In [16]:
import pandas as pd
import numpy as np
from collections import Counter

## Extract data from Excel

In [3]:
df_raw = pd.read_excel('Raw_Data.xlsx')

## Data Exploration

In [15]:
# Load basic stats
basic_info = df_raw.describe(include='all')
missing_counts = df_raw.isnull().sum()
unique_counts = df_raw.nunique()
sample_responses = df_raw.sample(5, random_state=1)

# Prepare a summary dictionary for markdown
exploration_summary = {
    "total_rows": df_raw.shape[0],
    "total_columns": df_raw.shape[1],
    "missing_values": missing_counts.to_dict(),
    "unique_values": unique_counts.to_dict()
}

## 🧭 Initial Data Exploration

Before diving into cleaning, I conducted an initial exploration to understand the structure, quality, and uniqueness of the data.
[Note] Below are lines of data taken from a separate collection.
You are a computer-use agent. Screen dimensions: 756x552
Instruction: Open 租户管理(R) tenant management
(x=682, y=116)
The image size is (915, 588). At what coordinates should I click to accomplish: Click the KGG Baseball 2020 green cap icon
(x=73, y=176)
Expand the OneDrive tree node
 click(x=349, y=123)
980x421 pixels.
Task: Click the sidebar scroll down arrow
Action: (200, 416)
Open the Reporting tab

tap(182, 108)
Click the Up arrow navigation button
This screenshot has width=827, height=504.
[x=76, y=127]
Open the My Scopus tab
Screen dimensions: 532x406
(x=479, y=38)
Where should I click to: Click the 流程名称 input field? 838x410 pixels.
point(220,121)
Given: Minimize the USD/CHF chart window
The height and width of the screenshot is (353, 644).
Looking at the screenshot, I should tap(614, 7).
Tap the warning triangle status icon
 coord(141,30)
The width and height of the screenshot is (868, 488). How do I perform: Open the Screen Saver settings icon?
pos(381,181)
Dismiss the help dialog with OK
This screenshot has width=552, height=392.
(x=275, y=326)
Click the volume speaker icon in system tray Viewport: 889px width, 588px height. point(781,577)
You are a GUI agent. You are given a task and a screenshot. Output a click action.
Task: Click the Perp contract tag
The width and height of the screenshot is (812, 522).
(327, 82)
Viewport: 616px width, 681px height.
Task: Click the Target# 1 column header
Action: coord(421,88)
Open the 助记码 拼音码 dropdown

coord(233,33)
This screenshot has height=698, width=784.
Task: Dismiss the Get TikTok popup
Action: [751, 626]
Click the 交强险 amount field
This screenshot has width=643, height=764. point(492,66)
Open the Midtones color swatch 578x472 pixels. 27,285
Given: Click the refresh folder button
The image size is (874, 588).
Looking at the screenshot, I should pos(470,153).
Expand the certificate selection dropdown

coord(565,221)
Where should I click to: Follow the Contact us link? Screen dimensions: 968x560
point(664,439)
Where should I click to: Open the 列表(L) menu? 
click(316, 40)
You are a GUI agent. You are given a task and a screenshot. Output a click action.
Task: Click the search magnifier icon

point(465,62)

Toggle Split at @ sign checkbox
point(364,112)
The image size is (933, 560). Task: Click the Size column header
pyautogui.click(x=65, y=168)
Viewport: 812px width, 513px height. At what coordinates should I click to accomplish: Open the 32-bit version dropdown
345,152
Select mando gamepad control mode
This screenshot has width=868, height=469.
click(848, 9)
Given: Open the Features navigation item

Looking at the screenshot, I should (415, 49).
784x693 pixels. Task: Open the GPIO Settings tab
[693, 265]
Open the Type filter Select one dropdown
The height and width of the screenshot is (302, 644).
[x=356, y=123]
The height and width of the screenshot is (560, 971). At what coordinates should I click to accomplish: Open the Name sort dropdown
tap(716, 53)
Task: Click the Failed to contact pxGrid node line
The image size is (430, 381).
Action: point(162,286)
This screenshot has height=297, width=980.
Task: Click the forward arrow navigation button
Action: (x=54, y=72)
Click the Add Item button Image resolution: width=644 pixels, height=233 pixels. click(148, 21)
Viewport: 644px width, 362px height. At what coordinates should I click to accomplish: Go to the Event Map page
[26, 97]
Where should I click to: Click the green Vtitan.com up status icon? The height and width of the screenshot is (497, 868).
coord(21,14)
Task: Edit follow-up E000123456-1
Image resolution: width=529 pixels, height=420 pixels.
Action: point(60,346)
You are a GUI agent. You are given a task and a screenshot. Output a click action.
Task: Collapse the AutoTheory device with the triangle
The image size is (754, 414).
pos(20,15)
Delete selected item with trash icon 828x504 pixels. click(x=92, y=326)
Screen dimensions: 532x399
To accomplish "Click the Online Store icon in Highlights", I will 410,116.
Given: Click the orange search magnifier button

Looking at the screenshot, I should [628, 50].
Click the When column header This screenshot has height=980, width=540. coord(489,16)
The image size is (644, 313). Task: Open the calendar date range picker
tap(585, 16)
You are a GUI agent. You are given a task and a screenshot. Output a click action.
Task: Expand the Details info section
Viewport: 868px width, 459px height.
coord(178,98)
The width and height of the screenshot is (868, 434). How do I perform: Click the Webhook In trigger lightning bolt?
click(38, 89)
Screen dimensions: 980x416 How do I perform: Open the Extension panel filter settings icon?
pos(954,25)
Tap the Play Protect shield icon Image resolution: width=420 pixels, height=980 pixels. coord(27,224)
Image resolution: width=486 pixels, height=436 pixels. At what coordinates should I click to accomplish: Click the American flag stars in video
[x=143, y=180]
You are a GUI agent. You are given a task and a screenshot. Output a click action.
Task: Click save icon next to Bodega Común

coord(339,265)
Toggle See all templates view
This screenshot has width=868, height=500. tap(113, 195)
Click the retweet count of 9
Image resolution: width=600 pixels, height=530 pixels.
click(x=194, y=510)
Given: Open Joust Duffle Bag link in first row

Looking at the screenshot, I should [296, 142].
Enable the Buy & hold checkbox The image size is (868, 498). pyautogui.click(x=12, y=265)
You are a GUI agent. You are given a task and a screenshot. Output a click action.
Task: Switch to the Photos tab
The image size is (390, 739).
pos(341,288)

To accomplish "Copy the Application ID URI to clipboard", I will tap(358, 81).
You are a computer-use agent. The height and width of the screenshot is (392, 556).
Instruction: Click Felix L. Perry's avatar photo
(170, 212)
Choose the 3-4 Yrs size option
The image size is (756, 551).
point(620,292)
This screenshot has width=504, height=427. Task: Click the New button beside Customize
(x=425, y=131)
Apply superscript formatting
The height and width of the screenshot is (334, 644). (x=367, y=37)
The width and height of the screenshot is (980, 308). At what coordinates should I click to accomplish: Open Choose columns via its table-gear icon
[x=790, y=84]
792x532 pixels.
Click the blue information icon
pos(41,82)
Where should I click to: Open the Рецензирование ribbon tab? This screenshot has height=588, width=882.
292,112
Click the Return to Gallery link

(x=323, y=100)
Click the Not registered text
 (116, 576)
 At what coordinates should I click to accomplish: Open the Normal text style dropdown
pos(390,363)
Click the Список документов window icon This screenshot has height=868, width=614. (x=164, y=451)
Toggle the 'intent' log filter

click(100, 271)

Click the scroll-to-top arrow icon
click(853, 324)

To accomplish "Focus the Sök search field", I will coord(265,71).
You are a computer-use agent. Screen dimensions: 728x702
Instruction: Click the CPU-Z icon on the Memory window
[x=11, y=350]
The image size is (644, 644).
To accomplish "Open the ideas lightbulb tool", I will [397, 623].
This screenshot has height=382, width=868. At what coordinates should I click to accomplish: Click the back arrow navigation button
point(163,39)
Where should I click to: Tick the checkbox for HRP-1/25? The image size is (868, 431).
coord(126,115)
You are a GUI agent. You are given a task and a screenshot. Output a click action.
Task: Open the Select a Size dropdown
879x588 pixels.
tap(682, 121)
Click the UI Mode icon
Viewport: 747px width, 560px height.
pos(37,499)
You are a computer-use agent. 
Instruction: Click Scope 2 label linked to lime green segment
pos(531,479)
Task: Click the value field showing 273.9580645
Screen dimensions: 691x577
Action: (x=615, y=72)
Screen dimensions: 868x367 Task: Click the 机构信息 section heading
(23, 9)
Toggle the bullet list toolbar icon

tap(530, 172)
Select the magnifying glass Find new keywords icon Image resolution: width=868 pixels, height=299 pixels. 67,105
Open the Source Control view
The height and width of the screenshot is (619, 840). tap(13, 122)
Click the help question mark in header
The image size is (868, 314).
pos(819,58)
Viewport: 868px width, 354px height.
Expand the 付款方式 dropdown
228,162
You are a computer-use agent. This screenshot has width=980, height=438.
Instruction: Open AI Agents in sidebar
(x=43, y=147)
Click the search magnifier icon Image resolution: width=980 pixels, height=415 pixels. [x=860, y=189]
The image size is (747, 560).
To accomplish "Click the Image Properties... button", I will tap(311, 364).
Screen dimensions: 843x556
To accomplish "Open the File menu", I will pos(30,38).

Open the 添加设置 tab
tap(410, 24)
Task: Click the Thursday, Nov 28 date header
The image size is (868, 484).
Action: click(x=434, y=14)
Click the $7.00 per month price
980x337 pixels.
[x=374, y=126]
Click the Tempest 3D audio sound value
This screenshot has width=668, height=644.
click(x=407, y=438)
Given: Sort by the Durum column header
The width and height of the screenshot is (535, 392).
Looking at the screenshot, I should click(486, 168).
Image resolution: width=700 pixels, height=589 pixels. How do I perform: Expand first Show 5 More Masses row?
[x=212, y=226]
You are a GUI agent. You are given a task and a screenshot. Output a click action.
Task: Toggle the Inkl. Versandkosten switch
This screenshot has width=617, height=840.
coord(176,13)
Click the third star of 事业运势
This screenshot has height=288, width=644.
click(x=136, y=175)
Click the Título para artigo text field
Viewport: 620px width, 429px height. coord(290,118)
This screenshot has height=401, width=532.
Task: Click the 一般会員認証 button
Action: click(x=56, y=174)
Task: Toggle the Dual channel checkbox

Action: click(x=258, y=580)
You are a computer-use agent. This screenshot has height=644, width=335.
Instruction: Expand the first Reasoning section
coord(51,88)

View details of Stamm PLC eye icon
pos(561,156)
This step ensures we make informed choices in the cleaning phase.

### 📌 Dataset Summary
- **Total Rows:** 47
- **Total Columns:** 3

### 🧼 Missing Values
- **Customer:** 0 missing
- **Check-In Questionnaire:** 0 missing
- **Check-Out Questionnaire:** 5 missing  
  → Indicates that some guests did not leave comments after their stay.

### 🧠 Uniqueness of Responses
- **47 unique customers** (1 per row)
- **44 unique Check-In responses**
- **35 unique Check-Out impressions**

### 🔍 Sample Snapshot
To get a feel for the kind of feedback received, I reviewed a random sample of responses from the raw dataset. This helped shape decisions on text handling and transformation steps used later in data cleaning.


## Data Cleaning

In [25]:
# Rename 'Customer' column to 'CustomerId'
df_cleaned = df_raw.rename(columns={'Customer': 'CustomerId'})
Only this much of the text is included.